§ Selection:
-- -- --

# Cheap CO2 Bottles



## awohld (Dec 11, 2005)

I found one place selling CO2 bottles for $100+. Can we use paintball co2 bottles, you can get them used for $25 shipped for a 20oz bottle.

Where do you get your CO2 bottles?


----------



## Dewmazz (Sep 6, 2005)

Do a forum search for "guaging interest paintball co2 system" or something. There was a huge discussion on that topic. It hasn't been updated, so I'm not sure if anyone is actually using the regulator that fits paintball tanks.


----------



## PlantsAndMe (Apr 3, 2005)

http://www.aquaticplantcentral.com/...p?t=2180&highlight=guaging+interest+paintball


----------



## JaySilverman (Jun 19, 2005)

-- -- --

§ Task list:
1. In the forum thread about cheap CO2 bottles, what does the first poster say a used 20oz paintball CO2 bottle costs?
2. Carry the forum thread about cheap CO2 bottles forward from its last line.

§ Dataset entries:
-- -- --

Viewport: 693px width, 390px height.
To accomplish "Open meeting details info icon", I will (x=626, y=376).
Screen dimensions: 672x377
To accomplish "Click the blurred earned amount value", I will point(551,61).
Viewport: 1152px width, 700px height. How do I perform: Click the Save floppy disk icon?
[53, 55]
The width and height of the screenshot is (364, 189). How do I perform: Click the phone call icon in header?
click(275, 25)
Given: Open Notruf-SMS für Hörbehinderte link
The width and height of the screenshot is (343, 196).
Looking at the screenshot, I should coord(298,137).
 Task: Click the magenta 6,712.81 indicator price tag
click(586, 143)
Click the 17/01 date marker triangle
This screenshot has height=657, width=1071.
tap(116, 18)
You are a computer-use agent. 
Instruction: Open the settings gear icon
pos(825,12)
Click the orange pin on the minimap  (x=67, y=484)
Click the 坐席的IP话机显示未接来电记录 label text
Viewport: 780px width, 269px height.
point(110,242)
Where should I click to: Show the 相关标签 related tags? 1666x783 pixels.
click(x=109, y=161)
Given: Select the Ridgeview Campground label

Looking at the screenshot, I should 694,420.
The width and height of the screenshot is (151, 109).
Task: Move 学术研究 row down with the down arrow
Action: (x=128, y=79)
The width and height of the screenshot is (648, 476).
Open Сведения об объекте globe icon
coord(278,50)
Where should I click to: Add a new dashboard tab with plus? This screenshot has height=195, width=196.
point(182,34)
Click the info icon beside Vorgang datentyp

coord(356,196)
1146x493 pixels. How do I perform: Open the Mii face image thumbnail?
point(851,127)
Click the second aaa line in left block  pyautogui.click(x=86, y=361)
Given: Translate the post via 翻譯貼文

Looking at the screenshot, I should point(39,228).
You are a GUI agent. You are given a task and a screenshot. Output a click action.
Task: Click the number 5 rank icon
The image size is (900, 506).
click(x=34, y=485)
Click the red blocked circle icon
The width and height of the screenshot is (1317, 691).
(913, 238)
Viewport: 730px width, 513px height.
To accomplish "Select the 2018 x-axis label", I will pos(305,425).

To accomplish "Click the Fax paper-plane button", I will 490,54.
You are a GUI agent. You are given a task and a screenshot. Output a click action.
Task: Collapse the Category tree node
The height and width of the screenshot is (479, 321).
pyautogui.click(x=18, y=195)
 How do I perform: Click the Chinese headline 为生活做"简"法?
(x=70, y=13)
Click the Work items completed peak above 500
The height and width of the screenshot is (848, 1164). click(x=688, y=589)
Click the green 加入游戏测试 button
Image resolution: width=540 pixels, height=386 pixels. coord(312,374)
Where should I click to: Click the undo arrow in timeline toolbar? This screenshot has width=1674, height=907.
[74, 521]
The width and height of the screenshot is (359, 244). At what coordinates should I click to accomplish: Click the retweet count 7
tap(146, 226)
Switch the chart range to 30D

-- -- --

§ Answers below:
1. $25 shipped.

2.
I lease mine for a one time fee of $40 canadian. $30 refill.


----------



## DonaldmBoyer (Aug 18, 2005)

I went to a welding supply shop and asked for a 5 lb. CO2 canister for a keggerator. It cost $70 for the cylinder (full) and $9.00 per refill. Depending on your size of tank, it should be enough CO2 to last you quite a while. I have a 100 gallon, and one full cylinder lasts me about 10-12 months.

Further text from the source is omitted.